Here’s Day 9 of Howard Simpson’s month-long online Kirby Celebration, during Kirby’s birth month of August. Open to all creatives, you should be able to find other people’s work on your favorite social media platforms by the hashtag #KirbyArtTributes.
Today’s prompt is the Silver Surfer, who first appeared in Fantastic Four during what may be that book’s best-loved and remembered storyline, the Galactus trilogy. He wasn’t anything that was in any plot that Stan Lee and Jack Kirby had discussed, and Stan elsewhere has acknowledged that he was surprised when he initially saw the penciled pages to discover him. Jack explained that he felt a character as conceptually big and godlike as Galactus ought to have some kind of herald to accompany and precede him, hence the Surfer.
Stan was so taken with the Surfer, he made him his own, and eventually spun him off into his own title. Not working with Kirby, but John Buscema. It’s a highly regarded book (and character), but Stan’s conception was different from what Jack originally intended. Where Stan had the Surfer previously existing as Norrin Rad, who sacrificed himself and his identity to save his planet, Jack thought of the Surfer as a being who was basically created out of nothing, and was learning as he traveled. That’s definitely how things read in his initial appearance as part of the Galactus trilogy.
Anyway, I hope you enjoy my shot at the Surfer. Tune in again tomorrow…

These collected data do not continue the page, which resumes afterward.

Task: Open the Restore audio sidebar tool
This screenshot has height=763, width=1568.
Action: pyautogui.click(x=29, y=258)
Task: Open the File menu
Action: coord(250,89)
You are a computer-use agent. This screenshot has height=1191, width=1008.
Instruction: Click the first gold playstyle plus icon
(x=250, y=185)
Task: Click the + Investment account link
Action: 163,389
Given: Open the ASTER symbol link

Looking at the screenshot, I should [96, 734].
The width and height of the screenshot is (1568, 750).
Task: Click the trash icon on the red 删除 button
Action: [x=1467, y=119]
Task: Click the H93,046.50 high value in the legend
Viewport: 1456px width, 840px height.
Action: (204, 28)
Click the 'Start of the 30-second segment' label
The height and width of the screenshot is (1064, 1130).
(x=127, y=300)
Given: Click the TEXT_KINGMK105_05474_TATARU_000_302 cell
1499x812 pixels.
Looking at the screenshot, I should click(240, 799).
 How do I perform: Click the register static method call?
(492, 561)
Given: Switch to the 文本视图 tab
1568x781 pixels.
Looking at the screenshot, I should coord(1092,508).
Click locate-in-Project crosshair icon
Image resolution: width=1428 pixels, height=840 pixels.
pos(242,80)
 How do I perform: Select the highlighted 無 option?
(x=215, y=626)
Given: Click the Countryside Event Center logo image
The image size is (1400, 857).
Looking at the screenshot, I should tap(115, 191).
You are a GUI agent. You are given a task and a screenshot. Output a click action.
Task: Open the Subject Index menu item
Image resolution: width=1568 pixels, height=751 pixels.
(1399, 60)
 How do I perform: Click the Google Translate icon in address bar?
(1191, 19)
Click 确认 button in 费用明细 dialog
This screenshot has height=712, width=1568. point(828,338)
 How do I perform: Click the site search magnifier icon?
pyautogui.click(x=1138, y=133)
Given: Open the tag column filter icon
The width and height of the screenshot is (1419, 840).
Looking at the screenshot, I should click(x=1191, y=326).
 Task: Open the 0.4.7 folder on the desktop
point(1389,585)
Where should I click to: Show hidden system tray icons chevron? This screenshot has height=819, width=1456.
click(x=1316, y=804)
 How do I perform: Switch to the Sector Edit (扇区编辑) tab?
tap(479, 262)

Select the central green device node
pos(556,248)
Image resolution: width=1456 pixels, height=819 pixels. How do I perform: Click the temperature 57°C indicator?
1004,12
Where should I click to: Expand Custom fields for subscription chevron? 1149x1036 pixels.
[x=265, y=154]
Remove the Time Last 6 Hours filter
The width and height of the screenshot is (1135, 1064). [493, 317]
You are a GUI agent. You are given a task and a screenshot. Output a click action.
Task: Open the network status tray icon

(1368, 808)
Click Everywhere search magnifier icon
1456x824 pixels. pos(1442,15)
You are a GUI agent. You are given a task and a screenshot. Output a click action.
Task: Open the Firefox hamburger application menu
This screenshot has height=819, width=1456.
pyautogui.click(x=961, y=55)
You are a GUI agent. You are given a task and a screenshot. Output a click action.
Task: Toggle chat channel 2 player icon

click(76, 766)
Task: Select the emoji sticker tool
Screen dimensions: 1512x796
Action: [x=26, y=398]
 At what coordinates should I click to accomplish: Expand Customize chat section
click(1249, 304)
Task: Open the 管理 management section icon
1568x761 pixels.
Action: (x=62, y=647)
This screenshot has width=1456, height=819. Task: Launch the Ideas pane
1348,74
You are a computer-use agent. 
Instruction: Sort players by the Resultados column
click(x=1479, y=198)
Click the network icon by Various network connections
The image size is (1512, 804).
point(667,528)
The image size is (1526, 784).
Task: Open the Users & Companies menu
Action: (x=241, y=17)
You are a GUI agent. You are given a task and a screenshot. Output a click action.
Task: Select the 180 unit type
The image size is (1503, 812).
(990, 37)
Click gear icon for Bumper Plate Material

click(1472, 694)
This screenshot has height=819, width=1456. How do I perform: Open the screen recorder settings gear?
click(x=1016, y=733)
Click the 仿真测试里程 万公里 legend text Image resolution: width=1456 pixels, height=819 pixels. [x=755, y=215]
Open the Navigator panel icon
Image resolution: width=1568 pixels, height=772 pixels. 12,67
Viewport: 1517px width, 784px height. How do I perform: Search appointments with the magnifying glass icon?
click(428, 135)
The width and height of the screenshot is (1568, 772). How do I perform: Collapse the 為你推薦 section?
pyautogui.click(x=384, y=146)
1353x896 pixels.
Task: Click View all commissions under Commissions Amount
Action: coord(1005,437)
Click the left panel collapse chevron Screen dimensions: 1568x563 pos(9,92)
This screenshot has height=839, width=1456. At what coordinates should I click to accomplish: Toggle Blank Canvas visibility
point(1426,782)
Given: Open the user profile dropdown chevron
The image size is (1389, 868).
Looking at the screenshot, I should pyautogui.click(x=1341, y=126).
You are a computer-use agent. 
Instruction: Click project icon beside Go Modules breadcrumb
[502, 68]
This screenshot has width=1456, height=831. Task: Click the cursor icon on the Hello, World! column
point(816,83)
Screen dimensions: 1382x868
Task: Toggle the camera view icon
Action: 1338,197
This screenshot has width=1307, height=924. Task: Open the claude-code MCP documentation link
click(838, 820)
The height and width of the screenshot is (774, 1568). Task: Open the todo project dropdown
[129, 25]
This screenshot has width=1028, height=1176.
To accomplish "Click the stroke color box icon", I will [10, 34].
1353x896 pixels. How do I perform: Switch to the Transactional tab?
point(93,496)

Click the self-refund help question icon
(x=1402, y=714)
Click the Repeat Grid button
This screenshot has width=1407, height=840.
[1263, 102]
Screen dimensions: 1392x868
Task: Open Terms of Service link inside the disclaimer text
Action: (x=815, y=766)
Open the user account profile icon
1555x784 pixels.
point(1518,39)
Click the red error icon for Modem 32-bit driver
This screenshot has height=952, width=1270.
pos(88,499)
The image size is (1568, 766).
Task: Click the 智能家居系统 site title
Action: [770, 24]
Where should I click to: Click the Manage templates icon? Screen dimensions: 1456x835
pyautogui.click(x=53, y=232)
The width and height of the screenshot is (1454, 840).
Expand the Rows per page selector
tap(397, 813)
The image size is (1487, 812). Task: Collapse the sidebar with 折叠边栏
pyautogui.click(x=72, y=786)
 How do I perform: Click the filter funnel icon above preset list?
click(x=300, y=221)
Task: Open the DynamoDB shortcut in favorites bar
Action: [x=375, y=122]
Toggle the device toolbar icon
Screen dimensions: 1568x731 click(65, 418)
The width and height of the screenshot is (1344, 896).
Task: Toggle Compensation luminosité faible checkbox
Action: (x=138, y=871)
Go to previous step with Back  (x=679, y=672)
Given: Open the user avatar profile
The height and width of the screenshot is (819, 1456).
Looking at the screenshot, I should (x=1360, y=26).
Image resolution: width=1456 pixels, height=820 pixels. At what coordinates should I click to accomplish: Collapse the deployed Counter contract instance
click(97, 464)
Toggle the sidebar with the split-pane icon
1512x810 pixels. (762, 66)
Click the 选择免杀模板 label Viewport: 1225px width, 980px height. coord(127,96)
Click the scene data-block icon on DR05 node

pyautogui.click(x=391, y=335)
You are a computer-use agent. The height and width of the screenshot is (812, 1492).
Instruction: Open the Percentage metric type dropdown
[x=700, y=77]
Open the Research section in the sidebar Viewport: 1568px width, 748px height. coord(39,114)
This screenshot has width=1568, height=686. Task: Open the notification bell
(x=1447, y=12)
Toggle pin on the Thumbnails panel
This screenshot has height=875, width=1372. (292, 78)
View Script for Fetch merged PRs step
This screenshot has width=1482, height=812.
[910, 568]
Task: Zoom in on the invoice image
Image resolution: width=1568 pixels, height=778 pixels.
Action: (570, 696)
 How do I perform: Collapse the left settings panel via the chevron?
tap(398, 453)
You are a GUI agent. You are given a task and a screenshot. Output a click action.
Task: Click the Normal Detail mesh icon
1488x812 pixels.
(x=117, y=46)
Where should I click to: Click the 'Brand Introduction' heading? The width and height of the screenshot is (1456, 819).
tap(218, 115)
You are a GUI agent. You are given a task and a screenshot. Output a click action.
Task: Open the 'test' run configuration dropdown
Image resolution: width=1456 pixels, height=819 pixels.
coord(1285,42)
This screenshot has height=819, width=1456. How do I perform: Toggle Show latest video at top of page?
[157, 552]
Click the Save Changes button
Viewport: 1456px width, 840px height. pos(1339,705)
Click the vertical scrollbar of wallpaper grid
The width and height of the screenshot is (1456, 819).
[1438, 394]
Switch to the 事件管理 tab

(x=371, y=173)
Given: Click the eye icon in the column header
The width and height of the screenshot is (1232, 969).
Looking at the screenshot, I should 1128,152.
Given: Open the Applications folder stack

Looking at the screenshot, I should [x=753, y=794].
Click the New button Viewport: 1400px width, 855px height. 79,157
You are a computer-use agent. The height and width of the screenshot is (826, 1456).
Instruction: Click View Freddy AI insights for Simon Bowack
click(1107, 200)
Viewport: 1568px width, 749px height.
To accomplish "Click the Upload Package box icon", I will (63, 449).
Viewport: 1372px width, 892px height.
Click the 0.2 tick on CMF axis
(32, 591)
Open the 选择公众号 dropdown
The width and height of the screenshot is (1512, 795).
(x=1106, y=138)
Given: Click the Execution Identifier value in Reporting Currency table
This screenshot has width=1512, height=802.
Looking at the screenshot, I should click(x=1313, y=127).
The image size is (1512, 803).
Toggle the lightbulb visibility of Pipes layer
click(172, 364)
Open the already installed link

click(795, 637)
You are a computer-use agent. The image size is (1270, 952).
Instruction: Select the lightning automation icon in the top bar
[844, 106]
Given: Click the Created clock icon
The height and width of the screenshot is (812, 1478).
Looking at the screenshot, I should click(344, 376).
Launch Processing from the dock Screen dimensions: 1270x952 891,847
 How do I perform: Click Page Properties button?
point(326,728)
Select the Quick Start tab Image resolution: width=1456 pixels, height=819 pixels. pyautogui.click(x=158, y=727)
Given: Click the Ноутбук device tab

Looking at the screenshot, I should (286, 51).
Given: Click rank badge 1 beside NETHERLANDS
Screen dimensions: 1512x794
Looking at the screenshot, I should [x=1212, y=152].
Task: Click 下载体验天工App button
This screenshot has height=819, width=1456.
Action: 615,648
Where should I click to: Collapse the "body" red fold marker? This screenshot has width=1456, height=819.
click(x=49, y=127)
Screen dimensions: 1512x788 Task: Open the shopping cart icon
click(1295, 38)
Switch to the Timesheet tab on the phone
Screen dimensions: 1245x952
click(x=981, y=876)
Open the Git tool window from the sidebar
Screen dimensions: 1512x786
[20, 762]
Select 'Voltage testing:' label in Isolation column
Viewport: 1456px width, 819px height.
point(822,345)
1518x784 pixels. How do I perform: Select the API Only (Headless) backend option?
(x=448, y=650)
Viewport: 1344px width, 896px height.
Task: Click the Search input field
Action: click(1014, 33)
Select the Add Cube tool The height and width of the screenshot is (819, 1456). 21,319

The world needed your head shot of the Surfer. No Galactus to be seen. Your comment of Jack’s creation of something from nothing. I bought the series right off the spinners. The surfer as a Golem type being made much more sense then Stan’s take. And that seed idea of Jack’s is still the way I remember the Surfer as his best. Terrific image and story reminder. Thank you.
Glad you like it, Joe.
I think we got maybe a little taste of Jack’s original take on the Surfer in how the Recorder was handled over in Thor: coming across a lot of new experiences and having to process and understand them, learning what it means to be a person.